Work instructions:
A single number is required: how many lines in the data below contain "emoji".

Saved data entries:
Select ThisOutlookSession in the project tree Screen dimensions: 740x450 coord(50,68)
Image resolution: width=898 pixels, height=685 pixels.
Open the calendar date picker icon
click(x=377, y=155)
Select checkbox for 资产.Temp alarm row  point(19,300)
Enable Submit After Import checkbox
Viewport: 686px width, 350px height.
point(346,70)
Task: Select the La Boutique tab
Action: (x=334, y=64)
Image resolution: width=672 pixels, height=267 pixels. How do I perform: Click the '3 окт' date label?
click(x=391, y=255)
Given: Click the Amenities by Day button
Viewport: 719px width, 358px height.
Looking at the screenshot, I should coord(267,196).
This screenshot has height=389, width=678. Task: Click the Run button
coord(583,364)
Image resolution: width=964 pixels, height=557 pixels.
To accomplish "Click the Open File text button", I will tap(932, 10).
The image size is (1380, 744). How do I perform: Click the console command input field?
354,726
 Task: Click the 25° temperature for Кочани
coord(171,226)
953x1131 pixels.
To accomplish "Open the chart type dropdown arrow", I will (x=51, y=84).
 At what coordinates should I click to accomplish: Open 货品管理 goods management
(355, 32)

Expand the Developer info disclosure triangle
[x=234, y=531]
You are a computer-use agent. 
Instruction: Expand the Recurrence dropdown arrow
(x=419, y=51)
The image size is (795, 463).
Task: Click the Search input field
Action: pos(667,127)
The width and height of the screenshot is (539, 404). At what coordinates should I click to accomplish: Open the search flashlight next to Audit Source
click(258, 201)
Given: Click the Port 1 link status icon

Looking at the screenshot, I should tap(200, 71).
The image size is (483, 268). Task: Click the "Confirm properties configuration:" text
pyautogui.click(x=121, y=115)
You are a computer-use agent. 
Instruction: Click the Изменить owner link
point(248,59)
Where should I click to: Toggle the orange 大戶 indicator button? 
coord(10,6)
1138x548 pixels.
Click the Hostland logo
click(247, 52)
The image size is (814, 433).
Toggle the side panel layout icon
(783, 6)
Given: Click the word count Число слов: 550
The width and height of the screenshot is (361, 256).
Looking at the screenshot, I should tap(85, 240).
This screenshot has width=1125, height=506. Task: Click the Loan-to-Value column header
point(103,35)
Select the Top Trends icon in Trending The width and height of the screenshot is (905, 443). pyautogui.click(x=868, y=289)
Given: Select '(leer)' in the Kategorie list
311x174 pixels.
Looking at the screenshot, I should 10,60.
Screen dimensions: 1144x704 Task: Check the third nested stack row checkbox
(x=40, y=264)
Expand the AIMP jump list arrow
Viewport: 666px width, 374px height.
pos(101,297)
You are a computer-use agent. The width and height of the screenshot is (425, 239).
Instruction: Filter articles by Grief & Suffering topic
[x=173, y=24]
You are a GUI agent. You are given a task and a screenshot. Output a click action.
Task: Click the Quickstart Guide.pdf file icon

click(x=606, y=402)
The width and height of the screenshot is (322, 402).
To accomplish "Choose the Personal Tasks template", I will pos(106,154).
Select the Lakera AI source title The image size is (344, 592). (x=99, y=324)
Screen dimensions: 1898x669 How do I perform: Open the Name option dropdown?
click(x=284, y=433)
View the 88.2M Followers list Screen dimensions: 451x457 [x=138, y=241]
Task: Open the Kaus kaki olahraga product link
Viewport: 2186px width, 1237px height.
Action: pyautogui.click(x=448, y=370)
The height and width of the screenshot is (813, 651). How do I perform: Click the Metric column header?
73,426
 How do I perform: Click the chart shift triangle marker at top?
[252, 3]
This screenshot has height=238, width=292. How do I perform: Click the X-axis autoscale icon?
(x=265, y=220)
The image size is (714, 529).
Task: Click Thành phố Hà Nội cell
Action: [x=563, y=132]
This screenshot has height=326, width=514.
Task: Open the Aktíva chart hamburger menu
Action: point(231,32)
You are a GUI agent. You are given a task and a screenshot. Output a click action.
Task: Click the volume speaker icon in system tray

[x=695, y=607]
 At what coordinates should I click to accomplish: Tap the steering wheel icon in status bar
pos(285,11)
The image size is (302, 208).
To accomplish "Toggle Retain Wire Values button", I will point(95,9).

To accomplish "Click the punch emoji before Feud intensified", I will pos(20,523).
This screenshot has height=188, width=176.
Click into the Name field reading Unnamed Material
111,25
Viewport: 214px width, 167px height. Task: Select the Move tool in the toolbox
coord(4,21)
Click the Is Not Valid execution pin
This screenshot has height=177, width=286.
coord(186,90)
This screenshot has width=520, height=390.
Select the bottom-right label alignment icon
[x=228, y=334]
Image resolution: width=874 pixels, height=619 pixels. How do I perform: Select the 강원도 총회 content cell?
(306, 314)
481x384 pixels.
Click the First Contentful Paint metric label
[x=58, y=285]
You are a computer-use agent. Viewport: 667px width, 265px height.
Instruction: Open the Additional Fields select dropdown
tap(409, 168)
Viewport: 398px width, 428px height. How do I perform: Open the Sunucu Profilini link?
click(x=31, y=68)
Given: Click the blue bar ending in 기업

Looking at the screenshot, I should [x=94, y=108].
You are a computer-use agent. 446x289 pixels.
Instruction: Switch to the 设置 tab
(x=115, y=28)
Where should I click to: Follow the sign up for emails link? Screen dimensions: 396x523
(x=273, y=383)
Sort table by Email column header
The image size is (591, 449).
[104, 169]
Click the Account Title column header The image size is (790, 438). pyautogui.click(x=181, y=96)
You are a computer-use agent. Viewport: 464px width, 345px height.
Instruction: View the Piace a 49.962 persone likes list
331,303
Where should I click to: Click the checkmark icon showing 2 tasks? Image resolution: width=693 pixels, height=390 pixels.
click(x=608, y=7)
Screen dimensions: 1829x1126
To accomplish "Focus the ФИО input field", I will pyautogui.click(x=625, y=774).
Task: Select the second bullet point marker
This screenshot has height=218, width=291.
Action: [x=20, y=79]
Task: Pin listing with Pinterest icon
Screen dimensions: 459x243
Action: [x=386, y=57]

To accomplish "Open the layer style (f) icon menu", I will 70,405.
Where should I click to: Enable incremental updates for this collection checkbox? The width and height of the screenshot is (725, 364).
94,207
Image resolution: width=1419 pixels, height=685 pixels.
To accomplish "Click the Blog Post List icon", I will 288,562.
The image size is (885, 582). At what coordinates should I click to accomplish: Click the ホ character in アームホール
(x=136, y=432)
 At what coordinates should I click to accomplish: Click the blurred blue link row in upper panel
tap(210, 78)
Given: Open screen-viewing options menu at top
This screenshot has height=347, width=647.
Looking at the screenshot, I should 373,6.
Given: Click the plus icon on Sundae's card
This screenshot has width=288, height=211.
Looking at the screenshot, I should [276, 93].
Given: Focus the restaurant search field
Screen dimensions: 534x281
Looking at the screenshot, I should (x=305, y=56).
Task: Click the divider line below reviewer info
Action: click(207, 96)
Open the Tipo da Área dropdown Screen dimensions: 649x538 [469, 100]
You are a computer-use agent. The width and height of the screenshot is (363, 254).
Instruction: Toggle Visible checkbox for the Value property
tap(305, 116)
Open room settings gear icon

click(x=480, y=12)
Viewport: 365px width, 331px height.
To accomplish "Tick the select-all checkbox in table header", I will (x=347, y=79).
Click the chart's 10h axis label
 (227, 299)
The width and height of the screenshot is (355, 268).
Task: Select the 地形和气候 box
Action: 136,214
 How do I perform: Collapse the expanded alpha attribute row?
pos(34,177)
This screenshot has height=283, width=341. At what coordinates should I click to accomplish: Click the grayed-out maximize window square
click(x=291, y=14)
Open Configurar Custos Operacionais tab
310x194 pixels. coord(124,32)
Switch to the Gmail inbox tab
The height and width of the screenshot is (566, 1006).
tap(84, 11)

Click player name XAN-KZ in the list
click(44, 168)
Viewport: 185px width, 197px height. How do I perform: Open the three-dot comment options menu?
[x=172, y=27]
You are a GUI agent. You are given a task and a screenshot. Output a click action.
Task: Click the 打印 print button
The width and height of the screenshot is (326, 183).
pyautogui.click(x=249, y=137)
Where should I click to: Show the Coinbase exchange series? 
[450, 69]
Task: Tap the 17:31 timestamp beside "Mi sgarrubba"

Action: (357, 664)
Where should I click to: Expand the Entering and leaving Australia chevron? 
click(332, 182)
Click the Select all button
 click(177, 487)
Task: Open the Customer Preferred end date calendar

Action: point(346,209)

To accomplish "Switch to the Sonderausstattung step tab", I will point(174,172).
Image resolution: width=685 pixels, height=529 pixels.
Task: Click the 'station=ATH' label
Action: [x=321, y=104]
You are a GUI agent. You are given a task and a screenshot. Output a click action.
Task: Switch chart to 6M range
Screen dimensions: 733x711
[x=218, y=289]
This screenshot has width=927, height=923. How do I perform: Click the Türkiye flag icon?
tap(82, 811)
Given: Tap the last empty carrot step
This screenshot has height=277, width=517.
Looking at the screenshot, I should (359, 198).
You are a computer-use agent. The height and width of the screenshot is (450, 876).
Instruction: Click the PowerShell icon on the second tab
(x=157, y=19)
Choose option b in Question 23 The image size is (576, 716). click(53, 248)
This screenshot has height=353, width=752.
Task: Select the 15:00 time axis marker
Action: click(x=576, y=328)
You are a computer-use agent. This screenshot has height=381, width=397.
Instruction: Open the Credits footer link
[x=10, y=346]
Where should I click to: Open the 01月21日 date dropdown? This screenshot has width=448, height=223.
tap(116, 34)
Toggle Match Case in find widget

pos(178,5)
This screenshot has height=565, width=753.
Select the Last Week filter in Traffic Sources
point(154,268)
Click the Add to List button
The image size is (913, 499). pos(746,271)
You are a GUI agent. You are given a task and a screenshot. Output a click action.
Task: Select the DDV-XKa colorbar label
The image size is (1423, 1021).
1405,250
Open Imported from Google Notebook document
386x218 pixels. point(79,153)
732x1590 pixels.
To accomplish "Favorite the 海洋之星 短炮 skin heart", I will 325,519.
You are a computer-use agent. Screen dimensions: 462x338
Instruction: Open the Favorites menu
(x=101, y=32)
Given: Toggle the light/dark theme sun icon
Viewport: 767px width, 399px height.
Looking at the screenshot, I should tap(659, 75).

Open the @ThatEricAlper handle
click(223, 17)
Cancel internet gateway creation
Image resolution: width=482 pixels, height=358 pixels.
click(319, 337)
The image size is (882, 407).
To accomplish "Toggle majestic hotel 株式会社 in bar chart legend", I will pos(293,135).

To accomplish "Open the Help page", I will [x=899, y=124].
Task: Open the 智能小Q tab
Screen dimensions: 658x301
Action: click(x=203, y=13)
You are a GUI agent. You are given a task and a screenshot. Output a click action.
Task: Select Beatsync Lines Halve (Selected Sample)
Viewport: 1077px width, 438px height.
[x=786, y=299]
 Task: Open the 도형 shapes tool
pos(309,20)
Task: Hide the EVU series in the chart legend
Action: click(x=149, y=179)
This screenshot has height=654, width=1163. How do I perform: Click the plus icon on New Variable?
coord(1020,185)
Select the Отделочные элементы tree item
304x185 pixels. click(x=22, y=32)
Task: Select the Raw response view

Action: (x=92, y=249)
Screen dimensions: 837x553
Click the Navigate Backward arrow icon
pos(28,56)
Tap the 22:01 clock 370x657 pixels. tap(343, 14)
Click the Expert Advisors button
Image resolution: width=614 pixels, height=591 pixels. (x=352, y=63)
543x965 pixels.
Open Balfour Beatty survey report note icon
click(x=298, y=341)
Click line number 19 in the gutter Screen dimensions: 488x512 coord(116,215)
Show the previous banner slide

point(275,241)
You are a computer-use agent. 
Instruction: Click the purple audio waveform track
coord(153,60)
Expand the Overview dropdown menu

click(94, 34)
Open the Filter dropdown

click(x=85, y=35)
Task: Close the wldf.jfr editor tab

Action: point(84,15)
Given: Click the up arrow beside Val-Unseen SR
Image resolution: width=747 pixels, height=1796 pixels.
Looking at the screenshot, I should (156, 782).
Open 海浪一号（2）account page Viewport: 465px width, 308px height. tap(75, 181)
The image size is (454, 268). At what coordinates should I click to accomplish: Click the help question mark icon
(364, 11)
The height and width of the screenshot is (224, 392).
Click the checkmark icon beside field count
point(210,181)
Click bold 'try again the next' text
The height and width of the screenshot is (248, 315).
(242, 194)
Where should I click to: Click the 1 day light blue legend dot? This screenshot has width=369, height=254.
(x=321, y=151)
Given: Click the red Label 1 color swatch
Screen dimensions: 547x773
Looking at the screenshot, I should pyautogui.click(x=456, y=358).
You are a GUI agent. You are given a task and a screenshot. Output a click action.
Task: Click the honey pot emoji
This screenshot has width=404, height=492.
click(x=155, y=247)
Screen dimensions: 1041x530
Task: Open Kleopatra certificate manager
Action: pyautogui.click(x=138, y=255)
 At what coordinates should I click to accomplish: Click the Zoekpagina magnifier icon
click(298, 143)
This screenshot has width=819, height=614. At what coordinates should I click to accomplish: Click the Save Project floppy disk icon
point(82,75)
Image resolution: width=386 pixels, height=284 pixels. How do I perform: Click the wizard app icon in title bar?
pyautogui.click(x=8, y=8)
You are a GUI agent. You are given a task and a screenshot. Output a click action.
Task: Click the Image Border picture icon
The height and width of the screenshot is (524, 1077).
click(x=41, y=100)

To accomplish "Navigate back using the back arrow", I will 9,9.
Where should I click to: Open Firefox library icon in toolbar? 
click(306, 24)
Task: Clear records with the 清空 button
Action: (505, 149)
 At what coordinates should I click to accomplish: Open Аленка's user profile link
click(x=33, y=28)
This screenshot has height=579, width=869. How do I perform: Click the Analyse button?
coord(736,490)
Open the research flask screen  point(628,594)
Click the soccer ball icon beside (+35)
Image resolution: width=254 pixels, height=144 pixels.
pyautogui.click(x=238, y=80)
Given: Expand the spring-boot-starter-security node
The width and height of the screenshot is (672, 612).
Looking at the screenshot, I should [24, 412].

Answer below:
2